Aim of the exercise: Every record below should be printed exactly as given.

[Pixel coordinate grounding data]
Segment Open

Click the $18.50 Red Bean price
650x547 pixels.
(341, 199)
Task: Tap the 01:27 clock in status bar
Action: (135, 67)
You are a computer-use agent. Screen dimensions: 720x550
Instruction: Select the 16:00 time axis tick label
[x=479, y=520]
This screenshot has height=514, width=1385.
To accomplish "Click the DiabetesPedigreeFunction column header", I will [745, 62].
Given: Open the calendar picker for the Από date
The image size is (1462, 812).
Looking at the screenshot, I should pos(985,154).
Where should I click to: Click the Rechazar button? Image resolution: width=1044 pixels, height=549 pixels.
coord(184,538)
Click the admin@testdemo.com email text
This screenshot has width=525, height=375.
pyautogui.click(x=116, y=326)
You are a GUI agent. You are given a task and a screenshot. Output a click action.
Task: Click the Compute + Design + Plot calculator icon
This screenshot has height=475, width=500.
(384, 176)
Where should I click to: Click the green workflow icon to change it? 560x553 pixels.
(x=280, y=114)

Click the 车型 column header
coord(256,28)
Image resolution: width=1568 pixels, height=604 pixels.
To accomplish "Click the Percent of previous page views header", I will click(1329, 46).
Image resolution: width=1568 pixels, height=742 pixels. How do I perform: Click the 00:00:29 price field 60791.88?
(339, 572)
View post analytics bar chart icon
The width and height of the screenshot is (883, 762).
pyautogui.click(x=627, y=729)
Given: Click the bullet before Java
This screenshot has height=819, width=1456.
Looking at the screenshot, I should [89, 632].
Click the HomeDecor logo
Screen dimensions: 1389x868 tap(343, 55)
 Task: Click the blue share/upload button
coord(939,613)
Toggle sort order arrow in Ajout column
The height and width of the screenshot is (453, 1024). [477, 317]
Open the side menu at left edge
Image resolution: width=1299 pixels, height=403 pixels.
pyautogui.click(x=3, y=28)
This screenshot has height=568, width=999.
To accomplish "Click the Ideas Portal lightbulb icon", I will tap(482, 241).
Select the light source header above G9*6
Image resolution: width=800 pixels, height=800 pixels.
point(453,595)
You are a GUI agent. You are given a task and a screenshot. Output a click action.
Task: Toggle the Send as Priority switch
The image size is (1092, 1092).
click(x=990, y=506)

Segment Closed

Solved problem:
Click the $18.50 Red Bean price
650x547 pixels.
(341, 199)
Task: Tap the 01:27 clock in status bar
Action: (135, 67)
You are a computer-use agent. Screen dimensions: 720x550
Instruction: Select the 16:00 time axis tick label
[x=479, y=520]
This screenshot has height=514, width=1385.
To accomplish "Click the DiabetesPedigreeFunction column header", I will [745, 62].
Given: Open the calendar picker for the Από date
The image size is (1462, 812).
Looking at the screenshot, I should pos(985,154).
Where should I click to: Click the Rechazar button? Image resolution: width=1044 pixels, height=549 pixels.
coord(184,538)
Click the admin@testdemo.com email text
This screenshot has width=525, height=375.
pyautogui.click(x=116, y=326)
You are a GUI agent. You are given a task and a screenshot. Output a click action.
Task: Click the Compute + Design + Plot calculator icon
This screenshot has height=475, width=500.
(384, 176)
Where should I click to: Click the green workflow icon to change it? 560x553 pixels.
(x=280, y=114)

Click the 车型 column header
coord(256,28)
Image resolution: width=1568 pixels, height=604 pixels.
To accomplish "Click the Percent of previous page views header", I will click(1329, 46).
Image resolution: width=1568 pixels, height=742 pixels. How do I perform: Click the 00:00:29 price field 60791.88?
(339, 572)
View post analytics bar chart icon
The width and height of the screenshot is (883, 762).
pyautogui.click(x=627, y=729)
Given: Click the bullet before Java
This screenshot has height=819, width=1456.
Looking at the screenshot, I should [89, 632].
Click the HomeDecor logo
Screen dimensions: 1389x868 tap(343, 55)
 Task: Click the blue share/upload button
coord(939,613)
Toggle sort order arrow in Ajout column
The height and width of the screenshot is (453, 1024). [477, 317]
Open the side menu at left edge
Image resolution: width=1299 pixels, height=403 pixels.
pyautogui.click(x=3, y=28)
This screenshot has height=568, width=999.
To accomplish "Click the Ideas Portal lightbulb icon", I will tap(482, 241).
Select the light source header above G9*6
Image resolution: width=800 pixels, height=800 pixels.
point(453,595)
You are a GUI agent. You are given a task and a screenshot. Output a click action.
Task: Toggle the Send as Priority switch
The image size is (1092, 1092).
click(x=990, y=506)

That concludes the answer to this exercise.